Quote the listing below word for word, from its first line through its last.

Records excerpted from a collection
* * * * * * *

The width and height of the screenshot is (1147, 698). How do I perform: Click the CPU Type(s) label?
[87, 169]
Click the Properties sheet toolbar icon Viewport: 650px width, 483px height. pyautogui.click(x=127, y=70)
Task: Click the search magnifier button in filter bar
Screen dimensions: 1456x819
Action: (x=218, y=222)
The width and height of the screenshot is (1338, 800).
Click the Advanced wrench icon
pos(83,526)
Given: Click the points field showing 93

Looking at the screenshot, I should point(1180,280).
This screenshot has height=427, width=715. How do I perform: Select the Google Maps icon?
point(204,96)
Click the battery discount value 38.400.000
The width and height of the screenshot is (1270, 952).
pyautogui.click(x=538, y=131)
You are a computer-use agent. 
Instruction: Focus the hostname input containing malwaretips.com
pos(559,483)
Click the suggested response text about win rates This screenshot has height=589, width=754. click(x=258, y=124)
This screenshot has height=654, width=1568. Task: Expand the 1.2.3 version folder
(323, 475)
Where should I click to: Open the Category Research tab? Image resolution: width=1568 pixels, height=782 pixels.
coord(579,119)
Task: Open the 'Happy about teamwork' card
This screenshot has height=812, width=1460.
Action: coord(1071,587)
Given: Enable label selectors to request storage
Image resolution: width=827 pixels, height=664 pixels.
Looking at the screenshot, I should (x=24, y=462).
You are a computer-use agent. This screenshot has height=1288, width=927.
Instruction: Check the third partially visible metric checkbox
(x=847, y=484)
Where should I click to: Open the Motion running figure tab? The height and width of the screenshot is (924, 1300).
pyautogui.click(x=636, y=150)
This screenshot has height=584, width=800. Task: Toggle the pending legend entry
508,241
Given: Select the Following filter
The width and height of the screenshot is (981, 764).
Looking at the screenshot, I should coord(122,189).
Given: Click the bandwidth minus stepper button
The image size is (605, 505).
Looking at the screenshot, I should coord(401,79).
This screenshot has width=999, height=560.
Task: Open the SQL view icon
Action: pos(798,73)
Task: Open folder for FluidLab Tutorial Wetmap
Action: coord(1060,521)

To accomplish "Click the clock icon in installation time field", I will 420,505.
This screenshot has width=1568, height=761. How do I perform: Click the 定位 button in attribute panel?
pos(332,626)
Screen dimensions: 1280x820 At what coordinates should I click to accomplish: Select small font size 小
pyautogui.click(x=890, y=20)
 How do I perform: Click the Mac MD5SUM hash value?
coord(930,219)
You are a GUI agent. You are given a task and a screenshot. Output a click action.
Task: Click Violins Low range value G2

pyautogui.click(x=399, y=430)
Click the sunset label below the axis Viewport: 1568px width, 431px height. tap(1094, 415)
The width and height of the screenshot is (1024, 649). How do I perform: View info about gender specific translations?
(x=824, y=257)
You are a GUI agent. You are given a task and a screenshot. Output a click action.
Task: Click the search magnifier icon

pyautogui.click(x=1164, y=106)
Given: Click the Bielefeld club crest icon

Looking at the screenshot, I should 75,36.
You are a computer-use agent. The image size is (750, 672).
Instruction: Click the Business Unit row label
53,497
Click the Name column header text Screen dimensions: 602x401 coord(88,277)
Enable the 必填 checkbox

* * * * * * *

**Exercise response**
The width and height of the screenshot is (1147, 698). How do I perform: Click the CPU Type(s) label?
[87, 169]
Click the Properties sheet toolbar icon Viewport: 650px width, 483px height. pyautogui.click(x=127, y=70)
Task: Click the search magnifier button in filter bar
Screen dimensions: 1456x819
Action: (x=218, y=222)
The width and height of the screenshot is (1338, 800).
Click the Advanced wrench icon
pos(83,526)
Given: Click the points field showing 93

Looking at the screenshot, I should point(1180,280).
This screenshot has height=427, width=715. How do I perform: Select the Google Maps icon?
point(204,96)
Click the battery discount value 38.400.000
The width and height of the screenshot is (1270, 952).
pyautogui.click(x=538, y=131)
You are a computer-use agent. 
Instruction: Focus the hostname input containing malwaretips.com
pos(559,483)
Click the suggested response text about win rates This screenshot has height=589, width=754. click(x=258, y=124)
This screenshot has height=654, width=1568. Task: Expand the 1.2.3 version folder
(323, 475)
Where should I click to: Open the Category Research tab? Image resolution: width=1568 pixels, height=782 pixels.
coord(579,119)
Task: Open the 'Happy about teamwork' card
This screenshot has height=812, width=1460.
Action: coord(1071,587)
Given: Enable label selectors to request storage
Image resolution: width=827 pixels, height=664 pixels.
Looking at the screenshot, I should (x=24, y=462).
You are a computer-use agent. This screenshot has height=1288, width=927.
Instruction: Check the third partially visible metric checkbox
(x=847, y=484)
Where should I click to: Open the Motion running figure tab? The height and width of the screenshot is (924, 1300).
pyautogui.click(x=636, y=150)
This screenshot has height=584, width=800. Task: Toggle the pending legend entry
508,241
Given: Select the Following filter
The width and height of the screenshot is (981, 764).
Looking at the screenshot, I should coord(122,189).
Given: Click the bandwidth minus stepper button
The image size is (605, 505).
Looking at the screenshot, I should coord(401,79).
This screenshot has width=999, height=560.
Task: Open the SQL view icon
Action: pos(798,73)
Task: Open folder for FluidLab Tutorial Wetmap
Action: coord(1060,521)

To accomplish "Click the clock icon in installation time field", I will 420,505.
This screenshot has width=1568, height=761. How do I perform: Click the 定位 button in attribute panel?
pos(332,626)
Screen dimensions: 1280x820 At what coordinates should I click to accomplish: Select small font size 小
pyautogui.click(x=890, y=20)
 How do I perform: Click the Mac MD5SUM hash value?
coord(930,219)
You are a GUI agent. You are given a task and a screenshot. Output a click action.
Task: Click Violins Low range value G2

pyautogui.click(x=399, y=430)
Click the sunset label below the axis Viewport: 1568px width, 431px height. tap(1094, 415)
The width and height of the screenshot is (1024, 649). How do I perform: View info about gender specific translations?
(x=824, y=257)
You are a GUI agent. You are given a task and a screenshot. Output a click action.
Task: Click the search magnifier icon

pyautogui.click(x=1164, y=106)
Given: Click the Bielefeld club crest icon

Looking at the screenshot, I should 75,36.
You are a computer-use agent. The image size is (750, 672).
Instruction: Click the Business Unit row label
53,497
Click the Name column header text Screen dimensions: 602x401 coord(88,277)
Enable the 必填 checkbox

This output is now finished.